▶ PROBLEM DESCRIPTION:
In full and without alteration, write out the records.
++++ MATERIAL FOR THE TASK
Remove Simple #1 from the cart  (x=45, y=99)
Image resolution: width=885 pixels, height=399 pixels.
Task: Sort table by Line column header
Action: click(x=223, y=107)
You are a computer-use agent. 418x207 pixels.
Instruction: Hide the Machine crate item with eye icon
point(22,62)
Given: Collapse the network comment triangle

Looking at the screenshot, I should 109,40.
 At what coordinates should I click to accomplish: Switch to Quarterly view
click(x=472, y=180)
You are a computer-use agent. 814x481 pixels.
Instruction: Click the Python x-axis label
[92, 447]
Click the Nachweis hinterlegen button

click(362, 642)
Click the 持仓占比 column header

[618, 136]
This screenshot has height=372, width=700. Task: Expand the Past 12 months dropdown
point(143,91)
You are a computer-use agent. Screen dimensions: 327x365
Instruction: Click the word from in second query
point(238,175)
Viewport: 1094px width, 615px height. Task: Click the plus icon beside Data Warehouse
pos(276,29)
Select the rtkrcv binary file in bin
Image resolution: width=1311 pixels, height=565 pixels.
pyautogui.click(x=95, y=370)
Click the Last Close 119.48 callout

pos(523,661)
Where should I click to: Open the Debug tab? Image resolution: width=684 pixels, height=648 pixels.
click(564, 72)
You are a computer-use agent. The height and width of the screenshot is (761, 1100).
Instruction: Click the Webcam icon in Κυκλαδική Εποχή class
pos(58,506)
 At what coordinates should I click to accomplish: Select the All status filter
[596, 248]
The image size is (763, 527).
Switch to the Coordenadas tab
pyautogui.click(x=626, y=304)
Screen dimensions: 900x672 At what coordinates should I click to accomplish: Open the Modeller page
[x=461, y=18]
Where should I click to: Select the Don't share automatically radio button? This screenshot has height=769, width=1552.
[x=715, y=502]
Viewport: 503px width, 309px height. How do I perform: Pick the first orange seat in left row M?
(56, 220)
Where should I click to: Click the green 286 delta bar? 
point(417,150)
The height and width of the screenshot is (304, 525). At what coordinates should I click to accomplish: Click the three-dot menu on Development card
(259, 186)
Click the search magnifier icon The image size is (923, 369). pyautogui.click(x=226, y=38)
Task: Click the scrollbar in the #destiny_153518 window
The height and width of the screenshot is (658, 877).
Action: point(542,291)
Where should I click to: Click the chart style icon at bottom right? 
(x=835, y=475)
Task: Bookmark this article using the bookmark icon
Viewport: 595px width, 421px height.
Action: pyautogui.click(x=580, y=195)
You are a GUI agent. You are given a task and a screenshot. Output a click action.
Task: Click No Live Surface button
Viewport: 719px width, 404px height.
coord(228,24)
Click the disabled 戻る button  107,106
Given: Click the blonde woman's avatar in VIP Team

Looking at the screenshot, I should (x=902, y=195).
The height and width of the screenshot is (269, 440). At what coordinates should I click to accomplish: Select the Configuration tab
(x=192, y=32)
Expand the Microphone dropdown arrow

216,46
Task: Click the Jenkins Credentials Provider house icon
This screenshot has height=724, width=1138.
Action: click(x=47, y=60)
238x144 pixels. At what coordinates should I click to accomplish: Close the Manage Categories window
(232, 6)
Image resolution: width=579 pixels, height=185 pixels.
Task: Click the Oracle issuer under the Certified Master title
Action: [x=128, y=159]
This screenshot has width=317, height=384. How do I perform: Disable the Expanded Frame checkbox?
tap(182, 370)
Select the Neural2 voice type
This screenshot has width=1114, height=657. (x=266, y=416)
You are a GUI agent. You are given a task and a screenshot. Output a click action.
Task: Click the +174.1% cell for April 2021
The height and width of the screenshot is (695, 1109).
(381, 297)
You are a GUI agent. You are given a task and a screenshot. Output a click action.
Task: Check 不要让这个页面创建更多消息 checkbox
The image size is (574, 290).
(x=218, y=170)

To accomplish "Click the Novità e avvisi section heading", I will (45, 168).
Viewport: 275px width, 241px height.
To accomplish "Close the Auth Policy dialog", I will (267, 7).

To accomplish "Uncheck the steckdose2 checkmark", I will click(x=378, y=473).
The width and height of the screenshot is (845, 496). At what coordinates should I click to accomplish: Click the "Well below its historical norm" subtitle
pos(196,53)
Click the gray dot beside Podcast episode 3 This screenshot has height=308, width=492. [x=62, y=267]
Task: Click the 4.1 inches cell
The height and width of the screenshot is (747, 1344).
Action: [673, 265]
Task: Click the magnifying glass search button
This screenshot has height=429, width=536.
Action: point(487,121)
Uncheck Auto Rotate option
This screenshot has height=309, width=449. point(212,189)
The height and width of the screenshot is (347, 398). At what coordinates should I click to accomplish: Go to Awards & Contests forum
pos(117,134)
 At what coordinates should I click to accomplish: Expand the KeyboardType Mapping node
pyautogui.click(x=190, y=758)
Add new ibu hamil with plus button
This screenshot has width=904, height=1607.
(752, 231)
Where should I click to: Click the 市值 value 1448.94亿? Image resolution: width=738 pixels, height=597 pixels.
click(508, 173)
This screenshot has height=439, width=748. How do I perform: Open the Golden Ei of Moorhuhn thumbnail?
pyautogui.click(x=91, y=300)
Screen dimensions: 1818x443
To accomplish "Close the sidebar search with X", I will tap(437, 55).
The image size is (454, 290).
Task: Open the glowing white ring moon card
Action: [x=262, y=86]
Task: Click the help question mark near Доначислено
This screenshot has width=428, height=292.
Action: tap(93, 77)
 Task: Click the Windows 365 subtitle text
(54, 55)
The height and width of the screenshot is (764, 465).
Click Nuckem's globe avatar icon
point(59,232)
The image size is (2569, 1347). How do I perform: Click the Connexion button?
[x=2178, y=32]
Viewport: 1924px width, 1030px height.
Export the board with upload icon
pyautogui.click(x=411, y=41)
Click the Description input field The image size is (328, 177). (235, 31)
++++++++
▶ SOLUTION FOR THIS EXERCISE:
Remove Simple #1 from the cart  (x=45, y=99)
Image resolution: width=885 pixels, height=399 pixels.
Task: Sort table by Line column header
Action: click(x=223, y=107)
You are a computer-use agent. 418x207 pixels.
Instruction: Hide the Machine crate item with eye icon
point(22,62)
Given: Collapse the network comment triangle

Looking at the screenshot, I should 109,40.
 At what coordinates should I click to accomplish: Switch to Quarterly view
click(x=472, y=180)
You are a computer-use agent. 814x481 pixels.
Instruction: Click the Python x-axis label
[92, 447]
Click the Nachweis hinterlegen button

click(362, 642)
Click the 持仓占比 column header

[618, 136]
This screenshot has height=372, width=700. Task: Expand the Past 12 months dropdown
point(143,91)
You are a computer-use agent. Screen dimensions: 327x365
Instruction: Click the word from in second query
point(238,175)
Viewport: 1094px width, 615px height. Task: Click the plus icon beside Data Warehouse
pos(276,29)
Select the rtkrcv binary file in bin
Image resolution: width=1311 pixels, height=565 pixels.
pyautogui.click(x=95, y=370)
Click the Last Close 119.48 callout

pos(523,661)
Where should I click to: Open the Debug tab? Image resolution: width=684 pixels, height=648 pixels.
click(564, 72)
You are a computer-use agent. The height and width of the screenshot is (761, 1100).
Instruction: Click the Webcam icon in Κυκλαδική Εποχή class
pos(58,506)
 At what coordinates should I click to accomplish: Select the All status filter
[596, 248]
The image size is (763, 527).
Switch to the Coordenadas tab
pyautogui.click(x=626, y=304)
Screen dimensions: 900x672 At what coordinates should I click to accomplish: Open the Modeller page
[x=461, y=18]
Where should I click to: Select the Don't share automatically radio button? This screenshot has height=769, width=1552.
[x=715, y=502]
Viewport: 503px width, 309px height. How do I perform: Pick the first orange seat in left row M?
(56, 220)
Where should I click to: Click the green 286 delta bar? 
point(417,150)
The height and width of the screenshot is (304, 525). At what coordinates should I click to accomplish: Click the three-dot menu on Development card
(259, 186)
Click the search magnifier icon The image size is (923, 369). pyautogui.click(x=226, y=38)
Task: Click the scrollbar in the #destiny_153518 window
The height and width of the screenshot is (658, 877).
Action: point(542,291)
Where should I click to: Click the chart style icon at bottom right? 
(x=835, y=475)
Task: Bookmark this article using the bookmark icon
Viewport: 595px width, 421px height.
Action: pyautogui.click(x=580, y=195)
You are a GUI agent. You are given a task and a screenshot. Output a click action.
Task: Click No Live Surface button
Viewport: 719px width, 404px height.
coord(228,24)
Click the disabled 戻る button  107,106
Given: Click the blonde woman's avatar in VIP Team

Looking at the screenshot, I should (x=902, y=195).
The height and width of the screenshot is (269, 440). At what coordinates should I click to accomplish: Select the Configuration tab
(x=192, y=32)
Expand the Microphone dropdown arrow

216,46
Task: Click the Jenkins Credentials Provider house icon
This screenshot has height=724, width=1138.
Action: click(x=47, y=60)
238x144 pixels. At what coordinates should I click to accomplish: Close the Manage Categories window
(232, 6)
Image resolution: width=579 pixels, height=185 pixels.
Task: Click the Oracle issuer under the Certified Master title
Action: [x=128, y=159]
This screenshot has width=317, height=384. How do I perform: Disable the Expanded Frame checkbox?
tap(182, 370)
Select the Neural2 voice type
This screenshot has width=1114, height=657. (x=266, y=416)
You are a GUI agent. You are given a task and a screenshot. Output a click action.
Task: Click the +174.1% cell for April 2021
The height and width of the screenshot is (695, 1109).
(381, 297)
You are a GUI agent. You are given a task and a screenshot. Output a click action.
Task: Check 不要让这个页面创建更多消息 checkbox
The image size is (574, 290).
(x=218, y=170)

To accomplish "Click the Novità e avvisi section heading", I will (45, 168).
Viewport: 275px width, 241px height.
To accomplish "Close the Auth Policy dialog", I will (267, 7).

To accomplish "Uncheck the steckdose2 checkmark", I will click(x=378, y=473).
The width and height of the screenshot is (845, 496). At what coordinates should I click to accomplish: Click the "Well below its historical norm" subtitle
pos(196,53)
Click the gray dot beside Podcast episode 3 This screenshot has height=308, width=492. [x=62, y=267]
Task: Click the 4.1 inches cell
The height and width of the screenshot is (747, 1344).
Action: [673, 265]
Task: Click the magnifying glass search button
This screenshot has height=429, width=536.
Action: point(487,121)
Uncheck Auto Rotate option
This screenshot has height=309, width=449. point(212,189)
The height and width of the screenshot is (347, 398). At what coordinates should I click to accomplish: Go to Awards & Contests forum
pos(117,134)
 At what coordinates should I click to accomplish: Expand the KeyboardType Mapping node
pyautogui.click(x=190, y=758)
Add new ibu hamil with plus button
This screenshot has width=904, height=1607.
(752, 231)
Where should I click to: Click the 市值 value 1448.94亿? Image resolution: width=738 pixels, height=597 pixels.
click(508, 173)
This screenshot has height=439, width=748. How do I perform: Open the Golden Ei of Moorhuhn thumbnail?
pyautogui.click(x=91, y=300)
Screen dimensions: 1818x443
To accomplish "Close the sidebar search with X", I will tap(437, 55).
The image size is (454, 290).
Task: Open the glowing white ring moon card
Action: [x=262, y=86]
Task: Click the help question mark near Доначислено
This screenshot has width=428, height=292.
Action: tap(93, 77)
 Task: Click the Windows 365 subtitle text
(54, 55)
The height and width of the screenshot is (764, 465).
Click Nuckem's globe avatar icon
point(59,232)
The image size is (2569, 1347). How do I perform: Click the Connexion button?
[x=2178, y=32]
Viewport: 1924px width, 1030px height.
Export the board with upload icon
pyautogui.click(x=411, y=41)
Click the Description input field The image size is (328, 177). (235, 31)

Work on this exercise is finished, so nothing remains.